Na França, até comédias despretensiosas ganham conotações intelectuais. Que Mal Eu Fiz a Deus? (Qu’est-ce qu’on a Fait au Bon Dieu?, França, 2014), escrito e dirigido por Philippe de Chauveron, aposta no exagero típico do gênero para usar e abusar do clichê a respeito de um tema político-social: a facilidade do país em absorver imigrantes.

Sim, isto é verdade, mas tanto quanto a onda conservadora que atua hoje no país (e no continente europeu), justamente, repudiando o imigrante. Na comédia, obviamente, o debate pende para o “bem”, ou seja, para mostrar que a França é um país amigo dos estrangeiros — há até uma fala dizendo exatamente isso, em outras palavras.

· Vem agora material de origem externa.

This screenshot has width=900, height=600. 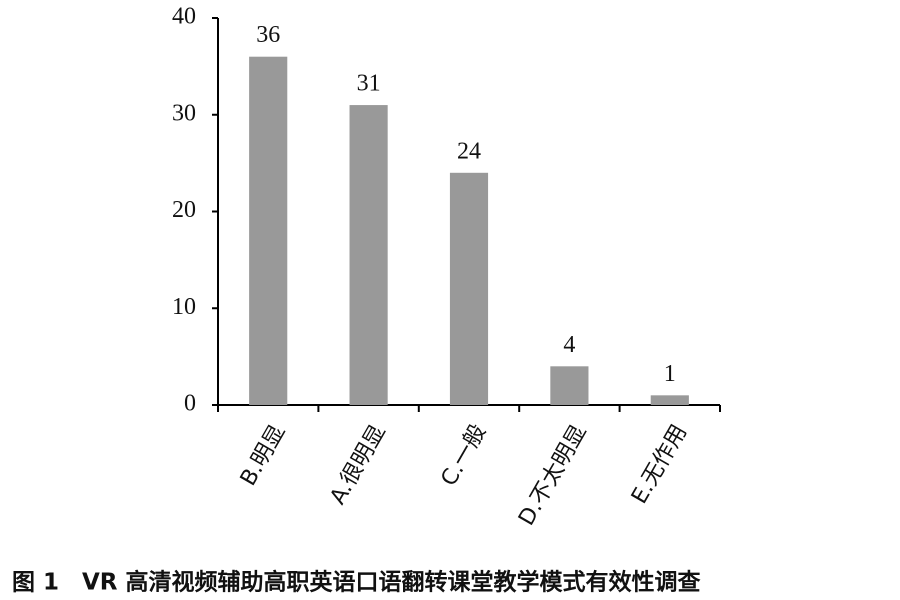 What do you see at coordinates (190, 404) in the screenshot?
I see `y-tick-label: 0` at bounding box center [190, 404].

Pois bem, está no exagero o maior problema do filme — incluindo, aqui, os extensos diálogos; tudo é motivo para longas discussões. O casal católico e conservador Claude (Christian Clavier) e Marie (Chantal Lauby) tem quatro filhas e todas se casam com homens de raças distintas. Apesar de não curtirem nem um pouco essa situação inusitada, os dois aceitam todos os novos casamentos. Como se vê, uma leitura bem plana da realidade.

Por mais que entendamos que se trata de comédia, fica difícil acreditar numa premissa dessas, ainda mais se, nas entrelinhas, o tema ganha tratamento sério — como exaltar a política francesa da boa vizinhança, por exemplo, ou na maneira respeitosa como trata as raças, fazendo piadas leves e politicamente corretas. Até se entende tamanha cautela diante do histórico recente do país.

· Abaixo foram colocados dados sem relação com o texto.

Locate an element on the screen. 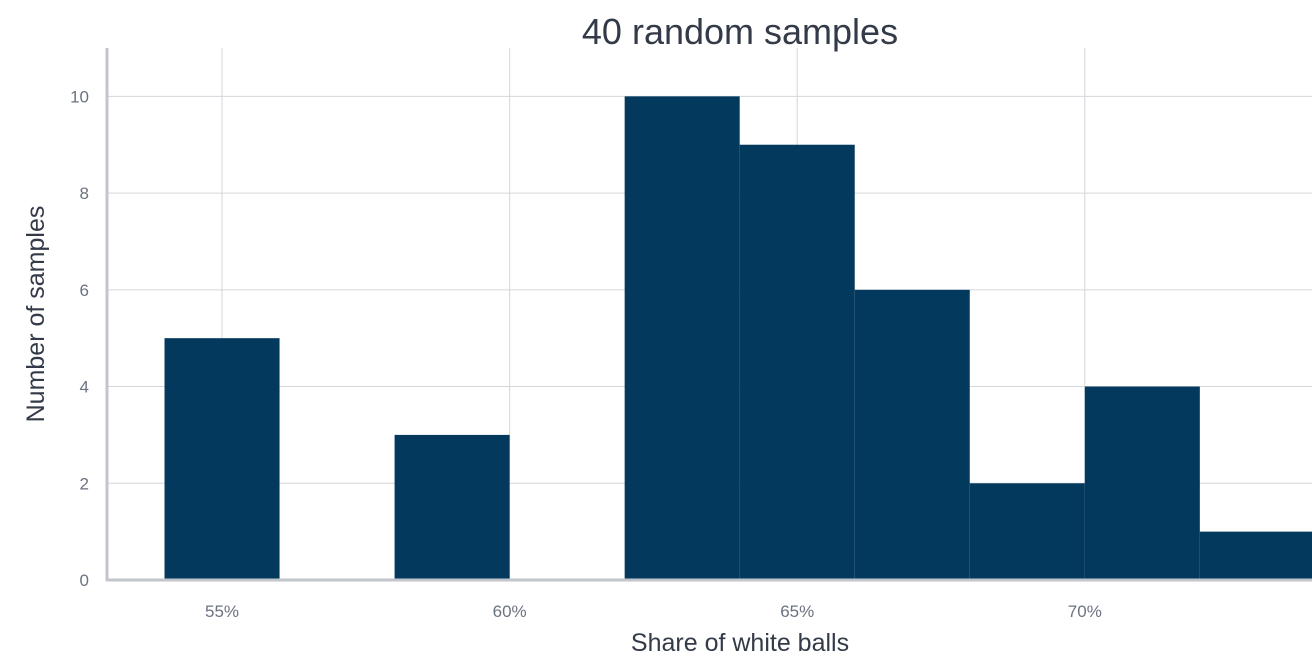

O primeiro genro é o empresário judeu David Benichou (Ary Abittan), seguido do advogado muçulmano argelino Rachid Benassem (Medi Sadoun) e do investidor chinês Chao Ling (Frédéric Chau). A esperança do casal reside na filha mais nova e cuja história tomará a maior parte do enredo; porém, esta segue o mesmo destino das irmãs.

Diante de uma premissa tão esquemática, o que podemos esperar? Piadas sobre judeus, árabes e chineses (e do quarto pretendente), quase todas um tanto batidas ou sem muita graça. Convenhamos, o politicamente correto pode ser correto, mas quase sempre é pouco engraçado.

O sucesso do filme na França, onde foi visto por 12 milhões de espectadores (veja outro número nesta página), demonstra como o espectador adora o lugar-comum e a correção política porque o entende e se sente confortável — ainda mais por se tratar de um tema tão sisudo.

Cinematograficamente não há muito a dizer. Com linguagem conservadora, enquadramentos tradicionais, ritmo de comédia ligeira, elenco afinado, mas sem grandes destaques, e um enorme esforço para que tudo fique como deve ser e não fuja daquilo que o grande público espera. Até as didáticas e preguiçosas legendas “um ano depois”, “dois dias antes do casamento” guiam o espectador como se este não entendesse de elipse ou passagem de tempo.

É a França preocupada com o cinema popular que fale para grandes plateias adultas e sem nenhuma preocupação (mínima que seja) com linguagem — igual às comédias brasileiras, só que sem apelos à vulgaridade tão cara às nossas.